Data for this exercise section start

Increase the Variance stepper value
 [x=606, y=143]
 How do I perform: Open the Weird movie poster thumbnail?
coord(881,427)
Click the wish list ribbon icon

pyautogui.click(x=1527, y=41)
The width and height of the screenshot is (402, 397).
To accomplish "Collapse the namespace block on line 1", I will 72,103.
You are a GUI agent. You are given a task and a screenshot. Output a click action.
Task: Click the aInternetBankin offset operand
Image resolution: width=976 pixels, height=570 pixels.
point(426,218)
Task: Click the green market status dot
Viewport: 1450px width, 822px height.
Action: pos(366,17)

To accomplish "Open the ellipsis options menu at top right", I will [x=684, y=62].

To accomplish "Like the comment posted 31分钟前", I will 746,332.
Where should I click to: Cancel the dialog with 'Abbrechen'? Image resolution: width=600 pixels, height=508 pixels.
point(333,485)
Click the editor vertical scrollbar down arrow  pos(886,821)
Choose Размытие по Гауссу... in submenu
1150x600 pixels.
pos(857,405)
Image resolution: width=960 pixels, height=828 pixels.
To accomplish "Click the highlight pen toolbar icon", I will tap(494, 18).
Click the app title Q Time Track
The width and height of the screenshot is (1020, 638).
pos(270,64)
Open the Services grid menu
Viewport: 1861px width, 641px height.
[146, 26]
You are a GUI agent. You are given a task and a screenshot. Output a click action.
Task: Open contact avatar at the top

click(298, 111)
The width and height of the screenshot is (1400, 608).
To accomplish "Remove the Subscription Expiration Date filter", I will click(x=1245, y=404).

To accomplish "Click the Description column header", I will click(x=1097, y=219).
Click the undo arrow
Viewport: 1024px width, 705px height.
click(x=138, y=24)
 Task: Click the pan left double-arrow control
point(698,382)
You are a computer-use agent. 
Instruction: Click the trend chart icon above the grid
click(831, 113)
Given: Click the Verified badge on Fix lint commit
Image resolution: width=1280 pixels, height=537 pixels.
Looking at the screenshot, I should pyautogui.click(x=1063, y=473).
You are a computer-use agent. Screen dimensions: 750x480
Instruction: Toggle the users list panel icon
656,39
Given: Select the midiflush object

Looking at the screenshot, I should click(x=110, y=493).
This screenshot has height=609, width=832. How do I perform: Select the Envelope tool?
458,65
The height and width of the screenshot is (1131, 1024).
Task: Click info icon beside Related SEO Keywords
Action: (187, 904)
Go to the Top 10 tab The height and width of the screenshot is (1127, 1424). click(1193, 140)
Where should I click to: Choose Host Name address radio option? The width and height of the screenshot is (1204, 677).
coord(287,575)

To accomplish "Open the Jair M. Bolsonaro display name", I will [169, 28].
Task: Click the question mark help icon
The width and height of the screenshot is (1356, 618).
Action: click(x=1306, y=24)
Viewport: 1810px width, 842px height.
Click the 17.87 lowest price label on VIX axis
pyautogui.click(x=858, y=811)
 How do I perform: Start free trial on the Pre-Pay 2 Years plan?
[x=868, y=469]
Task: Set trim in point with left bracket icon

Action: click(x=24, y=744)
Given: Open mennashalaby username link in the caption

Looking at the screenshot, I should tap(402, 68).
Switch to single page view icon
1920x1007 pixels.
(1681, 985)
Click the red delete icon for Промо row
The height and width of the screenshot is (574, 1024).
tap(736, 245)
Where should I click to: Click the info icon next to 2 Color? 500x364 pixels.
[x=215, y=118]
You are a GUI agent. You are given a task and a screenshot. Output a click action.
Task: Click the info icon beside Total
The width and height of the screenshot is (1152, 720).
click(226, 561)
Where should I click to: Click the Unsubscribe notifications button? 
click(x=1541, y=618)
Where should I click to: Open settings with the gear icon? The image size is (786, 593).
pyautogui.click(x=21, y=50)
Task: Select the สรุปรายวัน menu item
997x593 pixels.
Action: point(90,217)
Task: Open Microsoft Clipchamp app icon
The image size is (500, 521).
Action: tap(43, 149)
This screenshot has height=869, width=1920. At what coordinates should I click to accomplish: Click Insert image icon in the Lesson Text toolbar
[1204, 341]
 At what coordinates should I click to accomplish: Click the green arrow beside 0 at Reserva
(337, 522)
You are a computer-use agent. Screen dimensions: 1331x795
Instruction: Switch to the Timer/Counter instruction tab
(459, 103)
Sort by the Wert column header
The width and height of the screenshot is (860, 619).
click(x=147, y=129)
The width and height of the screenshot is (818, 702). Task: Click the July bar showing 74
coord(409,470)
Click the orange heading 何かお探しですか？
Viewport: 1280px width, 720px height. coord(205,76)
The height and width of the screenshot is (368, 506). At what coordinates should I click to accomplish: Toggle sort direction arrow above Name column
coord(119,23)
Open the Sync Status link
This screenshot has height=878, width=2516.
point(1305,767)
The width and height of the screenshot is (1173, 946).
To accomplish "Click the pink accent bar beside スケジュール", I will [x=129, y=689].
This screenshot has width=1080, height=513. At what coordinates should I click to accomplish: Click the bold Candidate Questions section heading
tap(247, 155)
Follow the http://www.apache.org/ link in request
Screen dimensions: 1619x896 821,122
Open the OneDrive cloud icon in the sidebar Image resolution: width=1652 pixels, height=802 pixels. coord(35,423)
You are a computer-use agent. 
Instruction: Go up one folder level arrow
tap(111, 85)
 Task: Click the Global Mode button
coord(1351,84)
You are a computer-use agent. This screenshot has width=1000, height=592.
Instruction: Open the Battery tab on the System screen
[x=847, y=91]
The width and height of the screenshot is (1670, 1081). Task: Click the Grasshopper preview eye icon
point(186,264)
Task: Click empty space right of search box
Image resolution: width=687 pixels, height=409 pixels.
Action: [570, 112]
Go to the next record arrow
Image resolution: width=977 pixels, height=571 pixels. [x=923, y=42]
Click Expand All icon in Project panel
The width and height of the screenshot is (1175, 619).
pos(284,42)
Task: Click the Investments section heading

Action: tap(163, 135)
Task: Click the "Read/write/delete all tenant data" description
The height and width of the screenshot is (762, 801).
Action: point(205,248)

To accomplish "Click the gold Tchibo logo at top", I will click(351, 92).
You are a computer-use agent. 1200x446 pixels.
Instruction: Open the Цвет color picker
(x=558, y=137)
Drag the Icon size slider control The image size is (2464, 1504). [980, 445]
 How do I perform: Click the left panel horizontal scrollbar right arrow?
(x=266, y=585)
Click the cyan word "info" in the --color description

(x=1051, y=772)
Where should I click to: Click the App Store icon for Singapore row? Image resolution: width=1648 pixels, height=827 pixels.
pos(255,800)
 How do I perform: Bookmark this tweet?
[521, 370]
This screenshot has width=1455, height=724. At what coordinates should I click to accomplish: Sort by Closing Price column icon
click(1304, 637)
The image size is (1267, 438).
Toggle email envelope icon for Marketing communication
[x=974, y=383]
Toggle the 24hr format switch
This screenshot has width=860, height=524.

Data for this exercise section end

▶ Work item
Word for word, restate the entries that appear above.

▶ Answer to this problem
Increase the Variance stepper value
 [x=606, y=143]
 How do I perform: Open the Weird movie poster thumbnail?
coord(881,427)
Click the wish list ribbon icon

pyautogui.click(x=1527, y=41)
The width and height of the screenshot is (402, 397).
To accomplish "Collapse the namespace block on line 1", I will 72,103.
You are a GUI agent. You are given a task and a screenshot. Output a click action.
Task: Click the aInternetBankin offset operand
Image resolution: width=976 pixels, height=570 pixels.
point(426,218)
Task: Click the green market status dot
Viewport: 1450px width, 822px height.
Action: pos(366,17)

To accomplish "Open the ellipsis options menu at top right", I will [x=684, y=62].

To accomplish "Like the comment posted 31分钟前", I will 746,332.
Where should I click to: Cancel the dialog with 'Abbrechen'? Image resolution: width=600 pixels, height=508 pixels.
point(333,485)
Click the editor vertical scrollbar down arrow  pos(886,821)
Choose Размытие по Гауссу... in submenu
1150x600 pixels.
pos(857,405)
Image resolution: width=960 pixels, height=828 pixels.
To accomplish "Click the highlight pen toolbar icon", I will tap(494, 18).
Click the app title Q Time Track
The width and height of the screenshot is (1020, 638).
pos(270,64)
Open the Services grid menu
Viewport: 1861px width, 641px height.
[146, 26]
You are a GUI agent. You are given a task and a screenshot. Output a click action.
Task: Open contact avatar at the top

click(298, 111)
The width and height of the screenshot is (1400, 608).
To accomplish "Remove the Subscription Expiration Date filter", I will click(x=1245, y=404).

To accomplish "Click the Description column header", I will click(x=1097, y=219).
Click the undo arrow
Viewport: 1024px width, 705px height.
click(x=138, y=24)
 Task: Click the pan left double-arrow control
point(698,382)
You are a computer-use agent. 
Instruction: Click the trend chart icon above the grid
click(831, 113)
Given: Click the Verified badge on Fix lint commit
Image resolution: width=1280 pixels, height=537 pixels.
Looking at the screenshot, I should pyautogui.click(x=1063, y=473).
You are a computer-use agent. Screen dimensions: 750x480
Instruction: Toggle the users list panel icon
656,39
Given: Select the midiflush object

Looking at the screenshot, I should click(x=110, y=493).
This screenshot has height=609, width=832. How do I perform: Select the Envelope tool?
458,65
The height and width of the screenshot is (1131, 1024).
Task: Click info icon beside Related SEO Keywords
Action: (187, 904)
Go to the Top 10 tab The height and width of the screenshot is (1127, 1424). click(1193, 140)
Where should I click to: Choose Host Name address radio option? The width and height of the screenshot is (1204, 677).
coord(287,575)

To accomplish "Open the Jair M. Bolsonaro display name", I will [169, 28].
Task: Click the question mark help icon
The width and height of the screenshot is (1356, 618).
Action: click(x=1306, y=24)
Viewport: 1810px width, 842px height.
Click the 17.87 lowest price label on VIX axis
pyautogui.click(x=858, y=811)
 How do I perform: Start free trial on the Pre-Pay 2 Years plan?
[x=868, y=469]
Task: Set trim in point with left bracket icon

Action: click(x=24, y=744)
Given: Open mennashalaby username link in the caption

Looking at the screenshot, I should tap(402, 68).
Switch to single page view icon
1920x1007 pixels.
(1681, 985)
Click the red delete icon for Промо row
The height and width of the screenshot is (574, 1024).
tap(736, 245)
Where should I click to: Click the info icon next to 2 Color? 500x364 pixels.
[x=215, y=118]
You are a GUI agent. You are given a task and a screenshot. Output a click action.
Task: Click the info icon beside Total
The width and height of the screenshot is (1152, 720).
click(226, 561)
Where should I click to: Click the Unsubscribe notifications button? 
click(x=1541, y=618)
Where should I click to: Open settings with the gear icon? The image size is (786, 593).
pyautogui.click(x=21, y=50)
Task: Select the สรุปรายวัน menu item
997x593 pixels.
Action: point(90,217)
Task: Open Microsoft Clipchamp app icon
The image size is (500, 521).
Action: tap(43, 149)
This screenshot has height=869, width=1920. At what coordinates should I click to accomplish: Click Insert image icon in the Lesson Text toolbar
[1204, 341]
 At what coordinates should I click to accomplish: Click the green arrow beside 0 at Reserva
(337, 522)
You are a computer-use agent. Screen dimensions: 1331x795
Instruction: Switch to the Timer/Counter instruction tab
(459, 103)
Sort by the Wert column header
The width and height of the screenshot is (860, 619).
click(x=147, y=129)
The width and height of the screenshot is (818, 702). Task: Click the July bar showing 74
coord(409,470)
Click the orange heading 何かお探しですか？
Viewport: 1280px width, 720px height. coord(205,76)
The height and width of the screenshot is (368, 506). At what coordinates should I click to accomplish: Toggle sort direction arrow above Name column
coord(119,23)
Open the Sync Status link
This screenshot has height=878, width=2516.
point(1305,767)
The width and height of the screenshot is (1173, 946).
To accomplish "Click the pink accent bar beside スケジュール", I will [x=129, y=689].
This screenshot has width=1080, height=513. At what coordinates should I click to accomplish: Click the bold Candidate Questions section heading
tap(247, 155)
Follow the http://www.apache.org/ link in request
Screen dimensions: 1619x896 821,122
Open the OneDrive cloud icon in the sidebar Image resolution: width=1652 pixels, height=802 pixels. coord(35,423)
You are a computer-use agent. 
Instruction: Go up one folder level arrow
tap(111, 85)
 Task: Click the Global Mode button
coord(1351,84)
You are a computer-use agent. This screenshot has width=1000, height=592.
Instruction: Open the Battery tab on the System screen
[x=847, y=91]
The width and height of the screenshot is (1670, 1081). Task: Click the Grasshopper preview eye icon
point(186,264)
Task: Click empty space right of search box
Image resolution: width=687 pixels, height=409 pixels.
Action: [570, 112]
Go to the next record arrow
Image resolution: width=977 pixels, height=571 pixels. [x=923, y=42]
Click Expand All icon in Project panel
The width and height of the screenshot is (1175, 619).
pos(284,42)
Task: Click the Investments section heading

Action: tap(163, 135)
Task: Click the "Read/write/delete all tenant data" description
The height and width of the screenshot is (762, 801).
Action: point(205,248)

To accomplish "Click the gold Tchibo logo at top", I will click(351, 92).
You are a computer-use agent. 1200x446 pixels.
Instruction: Open the Цвет color picker
(x=558, y=137)
Drag the Icon size slider control The image size is (2464, 1504). [980, 445]
 How do I perform: Click the left panel horizontal scrollbar right arrow?
(x=266, y=585)
Click the cyan word "info" in the --color description

(x=1051, y=772)
Where should I click to: Click the App Store icon for Singapore row? Image resolution: width=1648 pixels, height=827 pixels.
pos(255,800)
 How do I perform: Bookmark this tweet?
[521, 370]
This screenshot has width=1455, height=724. At what coordinates should I click to accomplish: Sort by Closing Price column icon
click(1304, 637)
The image size is (1267, 438).
Toggle email envelope icon for Marketing communication
[x=974, y=383]
Toggle the 24hr format switch
This screenshot has width=860, height=524.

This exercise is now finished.